Michelle Bachman “won” the Republican Presidential Debate last week. She is a strong woman with conservative beliefs. I'm a conservative woman, so why would this bother me? Because of what she and her family will be put though by the mainstream media. Representative Bachman has already been the target of some of this type of “reporting”– after her good showing at the debate, it will only get worse. I hope she and her family members have very thick skin – they will need it.

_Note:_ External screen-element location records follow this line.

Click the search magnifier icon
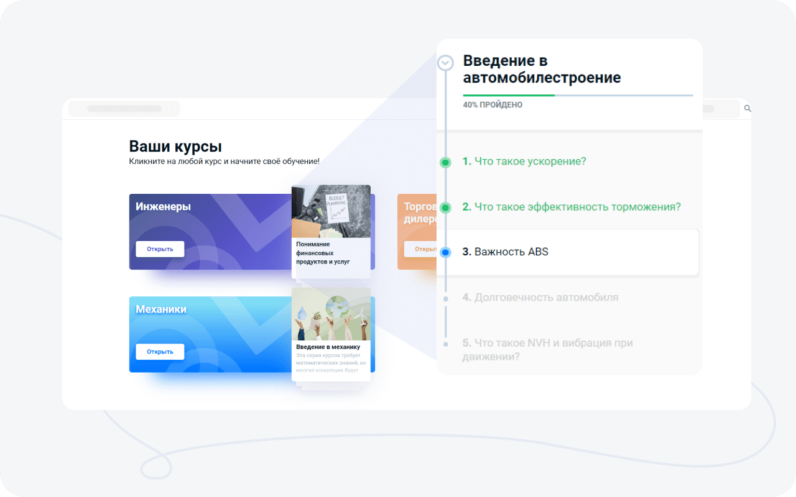Screen dimensions: 796x497 coord(747,109)
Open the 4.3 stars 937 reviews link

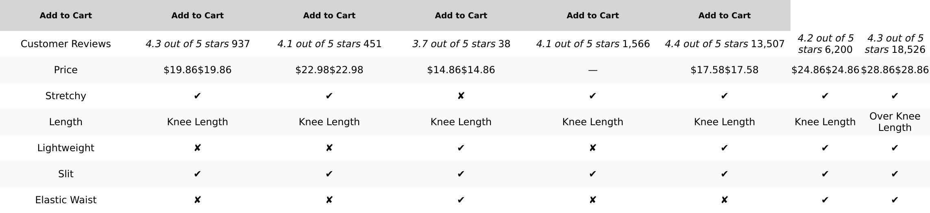[197, 44]
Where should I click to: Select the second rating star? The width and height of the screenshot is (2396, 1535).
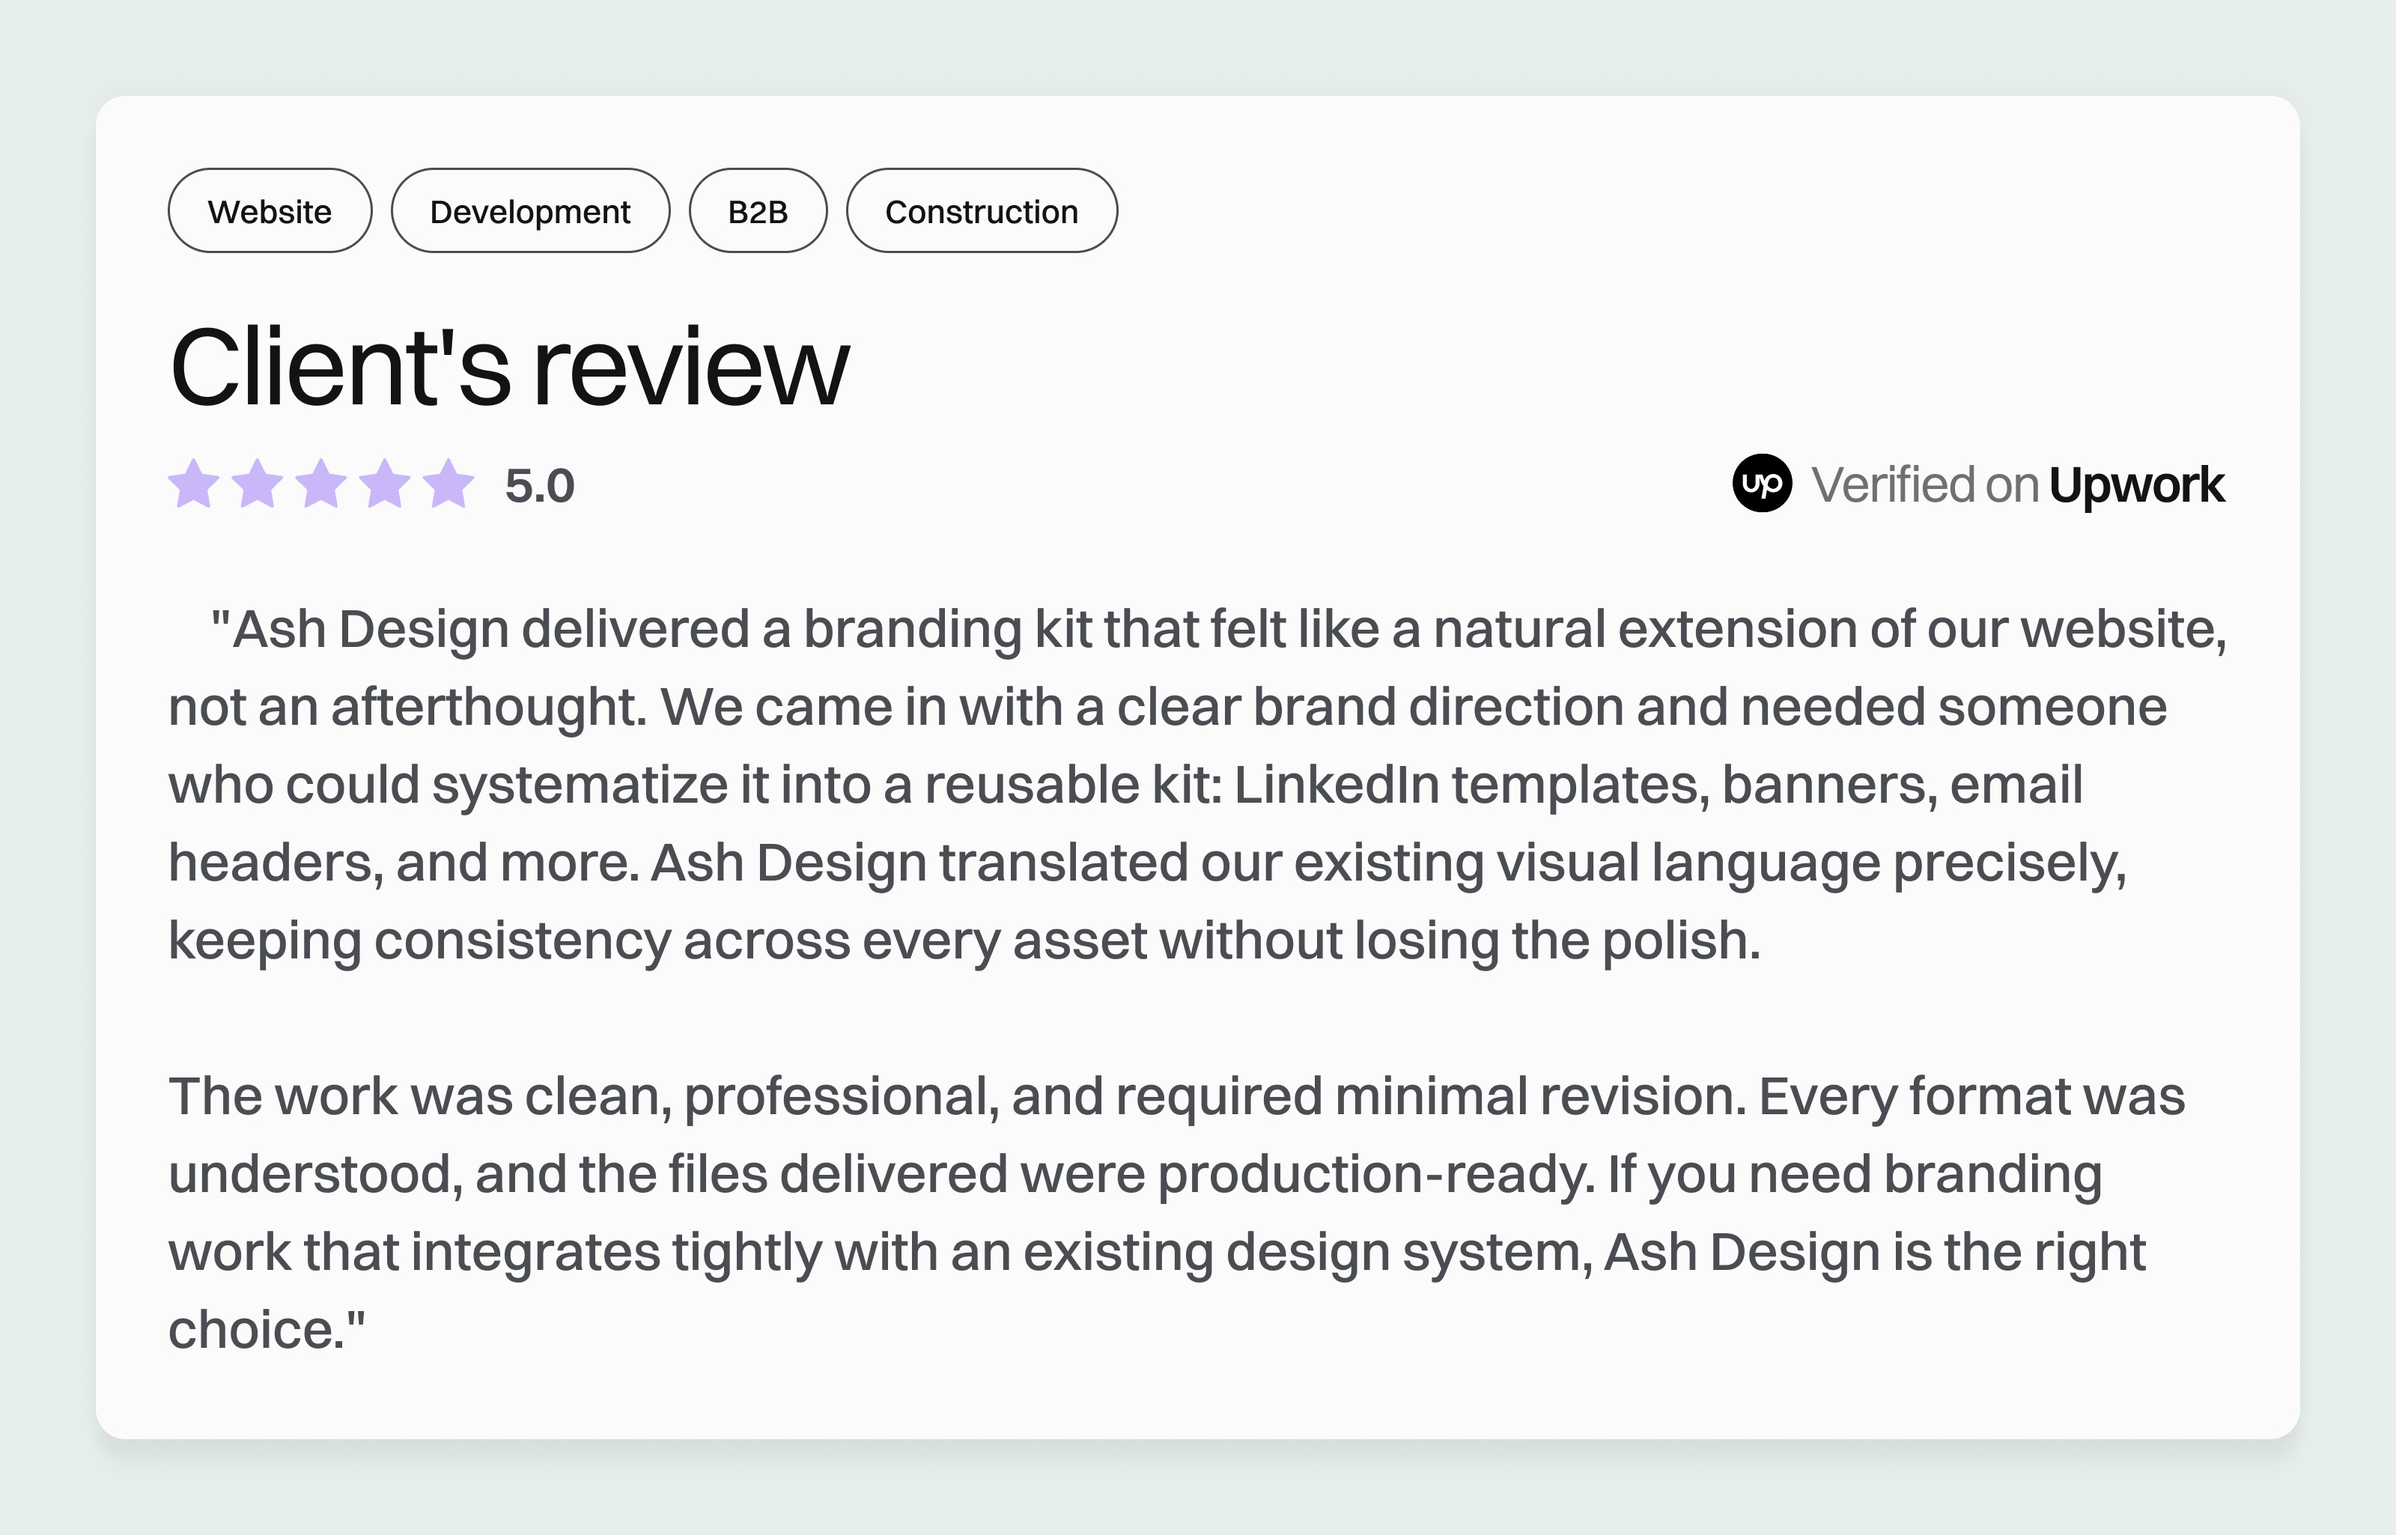[257, 483]
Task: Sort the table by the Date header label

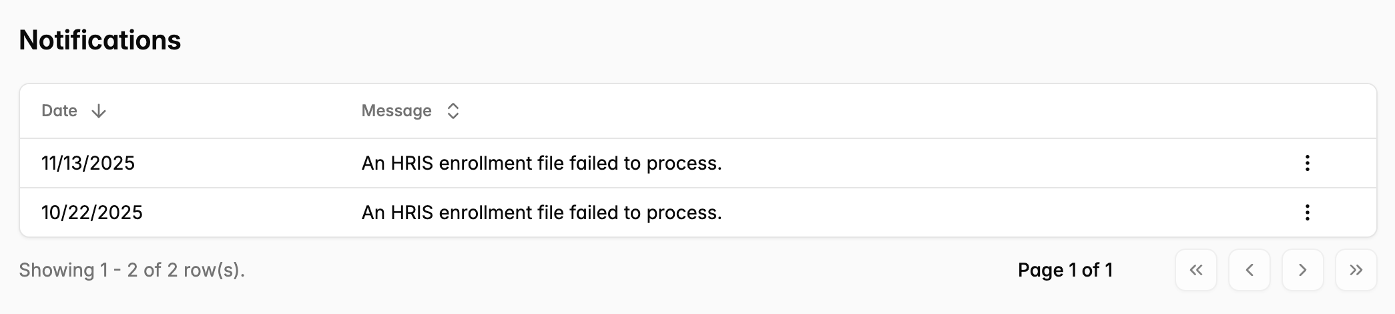Action: click(59, 111)
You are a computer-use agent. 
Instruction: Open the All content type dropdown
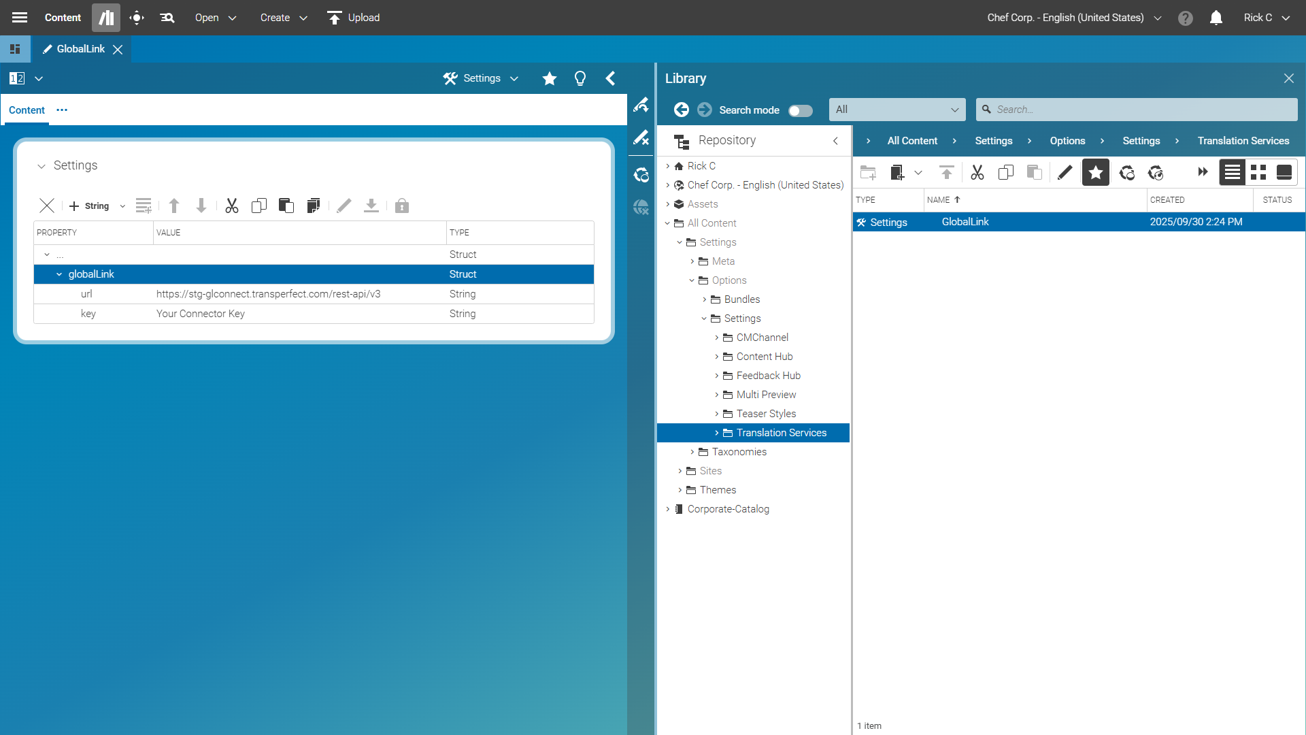[x=897, y=110]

The discussions in Washington DC about the debt limit are interesting. It amazes me that some of the Democrats are saying that changes in Medicare are off the table. They say the Republicans want to “destroy Medicare” and kill senior citizens. Not true. The facts are that Medicare can not survive as it is. Only by making appropriate changes to the current Medicare system can it still be here for our senior citizens' health care in the future. To not change it is to doom Medicare and to abandon those seniors who dependent on it.

The changes like the ones Paul Ryan proposed are an honest attempt to avoid this. Michelle Bachman said it should be called the “55 and under plan” since only those under 56 years of age will be affected. According to experts Robert Moffit and James Capretts, a premium-support system (as proposed by Paul Ryan) would be a ..."better Medicare program … will give Medicare patients control over the flow of dollars and freedom to make decisions about how they access medical services. This will stimulate intense market competition among plans and providers, control costs, and promote rapid innovation and higher productivity through the efficient delivery of quality care, thus guaranteeing value in return for retiree premiums and taxpayer dollars."

There is so much waste and misuse of tax payer's money in Washington DC that it's hard to believe they are having trouble cutting more than 1 trillion dollars in spending. Maybe the politicians should go to Heritage Foundation to see their “Saving the American Dream”plan for plenty of ideas. Heritage has also unveiled plans from five other think tanks (both liberal and conservative) that the politicians should consider.

An unwise decision! By a 5-4 majority, the Supreme Court ordered California to release 46,000 felony inmates because the prisons were overcrowded thus “violating” the prisoners Eighth Amendment protection against "cruel and unusual punishment." What about the rights of innocent citizens? How about some judicial consideration of the law-abiding public? Will these five judges carry any of the responsibility for the crimes these released felons commit? What ever happened to the constitutional separation of powers? Isn't this a state issue, not a Federal issue?